Exercise prompt: Print the line where "Click the Date axis title" occurs and every line that follows it in the data below, ending with the last line, precisely as written.

BEGIN

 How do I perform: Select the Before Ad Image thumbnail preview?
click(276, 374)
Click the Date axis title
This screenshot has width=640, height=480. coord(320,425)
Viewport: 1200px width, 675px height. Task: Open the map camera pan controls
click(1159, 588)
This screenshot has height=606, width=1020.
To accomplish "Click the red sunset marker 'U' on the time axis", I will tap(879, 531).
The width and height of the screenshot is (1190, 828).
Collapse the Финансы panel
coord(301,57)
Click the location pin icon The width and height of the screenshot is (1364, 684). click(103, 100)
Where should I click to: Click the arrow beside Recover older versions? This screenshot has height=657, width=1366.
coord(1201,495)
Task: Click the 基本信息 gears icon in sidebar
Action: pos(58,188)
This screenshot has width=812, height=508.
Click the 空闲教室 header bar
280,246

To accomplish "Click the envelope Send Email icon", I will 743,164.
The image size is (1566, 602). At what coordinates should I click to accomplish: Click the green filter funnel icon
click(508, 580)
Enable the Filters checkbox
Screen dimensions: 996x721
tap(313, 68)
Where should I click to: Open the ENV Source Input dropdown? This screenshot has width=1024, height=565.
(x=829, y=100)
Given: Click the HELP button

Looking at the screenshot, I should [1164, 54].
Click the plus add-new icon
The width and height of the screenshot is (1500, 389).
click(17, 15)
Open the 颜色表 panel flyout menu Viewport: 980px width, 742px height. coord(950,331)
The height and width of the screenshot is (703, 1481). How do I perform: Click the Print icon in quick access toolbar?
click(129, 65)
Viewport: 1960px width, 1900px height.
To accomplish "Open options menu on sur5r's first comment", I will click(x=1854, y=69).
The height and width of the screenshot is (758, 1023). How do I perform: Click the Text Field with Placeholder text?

END

Solution for this task:
Click the Date axis title
This screenshot has width=640, height=480. coord(320,425)
Viewport: 1200px width, 675px height. Task: Open the map camera pan controls
click(1159, 588)
This screenshot has height=606, width=1020.
To accomplish "Click the red sunset marker 'U' on the time axis", I will tap(879, 531).
The width and height of the screenshot is (1190, 828).
Collapse the Финансы panel
coord(301,57)
Click the location pin icon The width and height of the screenshot is (1364, 684). click(103, 100)
Where should I click to: Click the arrow beside Recover older versions? This screenshot has height=657, width=1366.
coord(1201,495)
Task: Click the 基本信息 gears icon in sidebar
Action: pos(58,188)
This screenshot has width=812, height=508.
Click the 空闲教室 header bar
280,246

To accomplish "Click the envelope Send Email icon", I will 743,164.
The image size is (1566, 602). At what coordinates should I click to accomplish: Click the green filter funnel icon
click(508, 580)
Enable the Filters checkbox
Screen dimensions: 996x721
tap(313, 68)
Where should I click to: Open the ENV Source Input dropdown? This screenshot has width=1024, height=565.
(x=829, y=100)
Given: Click the HELP button

Looking at the screenshot, I should [1164, 54].
Click the plus add-new icon
The width and height of the screenshot is (1500, 389).
click(17, 15)
Open the 颜色表 panel flyout menu Viewport: 980px width, 742px height. coord(950,331)
The height and width of the screenshot is (703, 1481). How do I perform: Click the Print icon in quick access toolbar?
click(129, 65)
Viewport: 1960px width, 1900px height.
To accomplish "Open options menu on sur5r's first comment", I will click(x=1854, y=69).
The height and width of the screenshot is (758, 1023). How do I perform: Click the Text Field with Placeholder text?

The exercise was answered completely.